Regulation of ecdysteroid signalling: molecular cloning, characterization and expression of 3-dehydroecdysone 3α-reductase, a novel eukaryotic member of the short-chain dehydrogenases/reductases superfamily from the cotton leafworm, Spodoptera littoralis

Abstract

One route of inactivation of ecdysteroids in insects involves ecdysone oxidase-catalysed conversion into 3-dehydroecdysone (3DE), followed by irreversible reduction by 3DE 3α-reductase to 3-epiecdysone. The 3DE 3α-reductase has been purified and subjected to limited amino acid sequencing. It occurs as two distinct forms, including a probable trimer of subunit molecular mass of approx. 26 kDa. A reverse-transcriptase PCR-based approach has been used to clone the cDNA (1.2 kb) encoding the 26 kDa protein.

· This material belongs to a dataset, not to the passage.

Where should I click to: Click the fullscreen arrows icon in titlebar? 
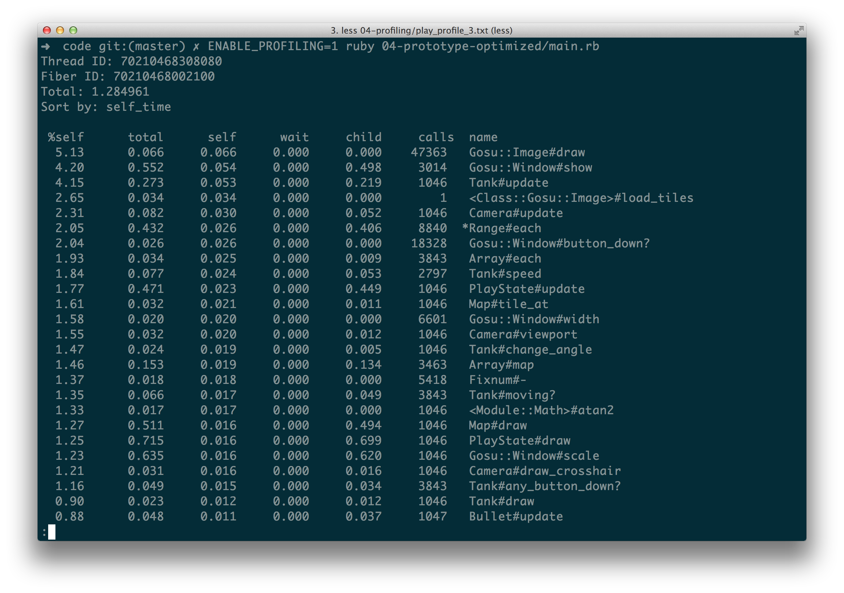tap(798, 30)
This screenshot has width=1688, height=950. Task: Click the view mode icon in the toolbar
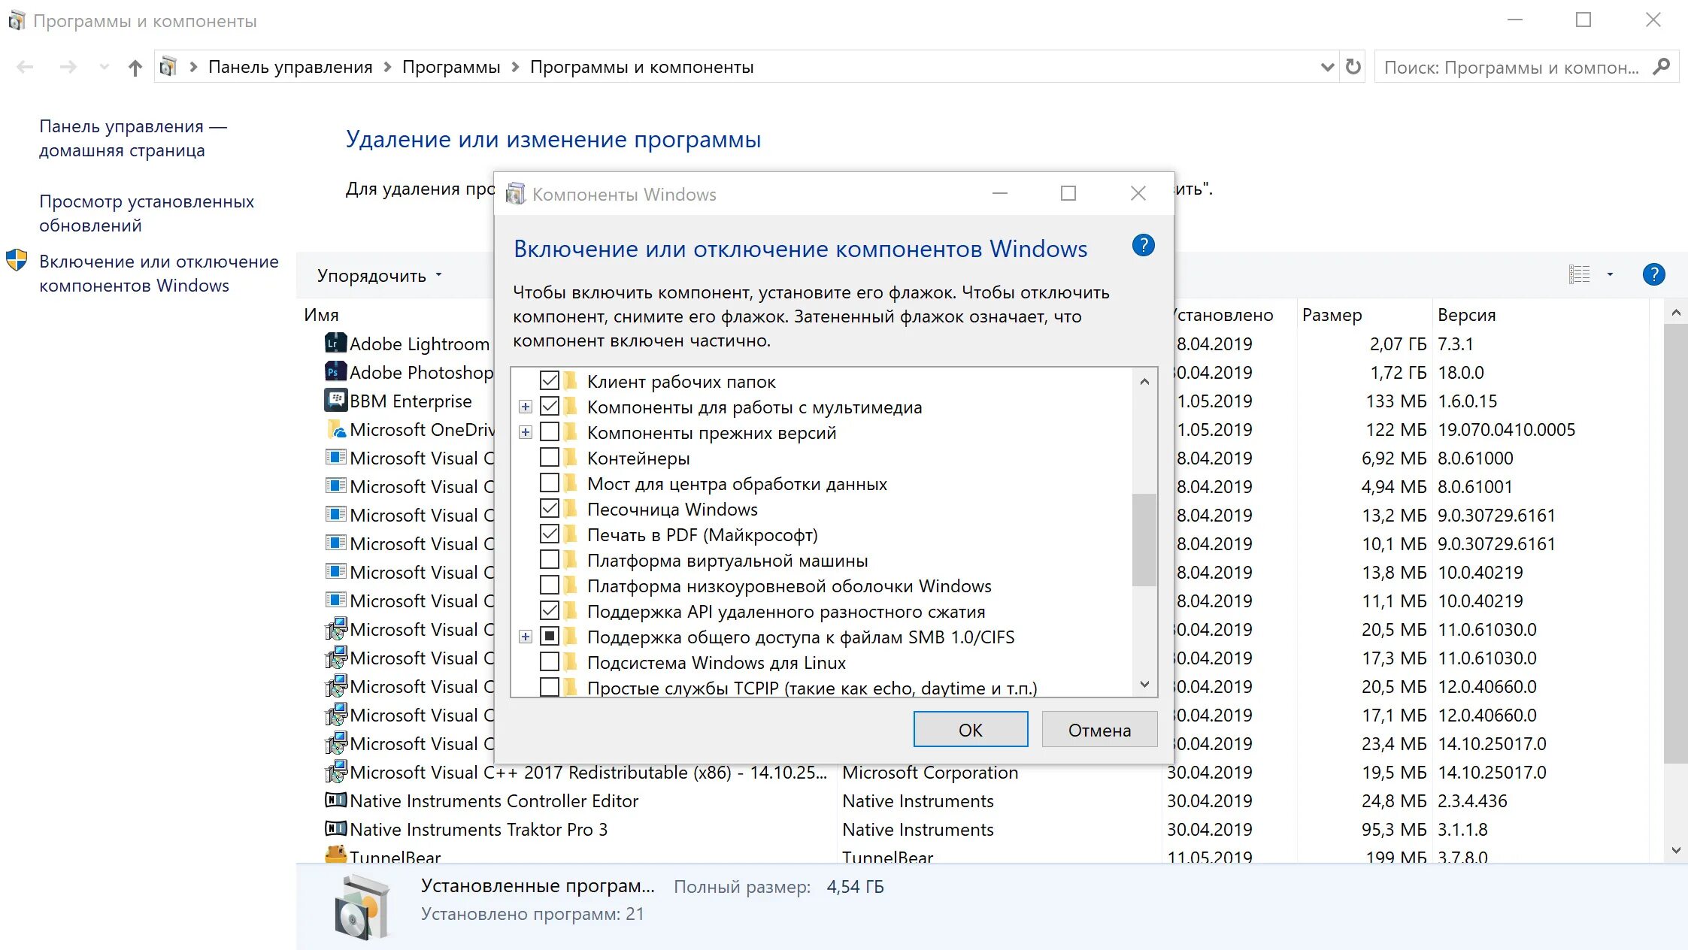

Northern blotting showed that the mRNA transcript was expressed in Malpighian tubules during the early stage of the last larval instar. Conceptual translation of the 3DE 3α-reductase cDNA and database searching revealed that the enzyme belongs to the short-chain dehydrogenases/reductases superfamily. Furthermore, the enzyme is a novel eukaryotic 3-dehydrosteroid 3α-reductase member of that family, whereas vertebrate 3-dehydrosteroid 3α-reductases belong to the aldo-keto reductase (AKR) superfamily. Enzymically active recombinant 3DE 3α-reductase has been produced using a baculovirus expression system. Surprisingly, we observed no similarity between this 3DE 3α-reductase and a previously reported 3DE 3β-reductase, which acts on the same substrate and belongs to the AKR family.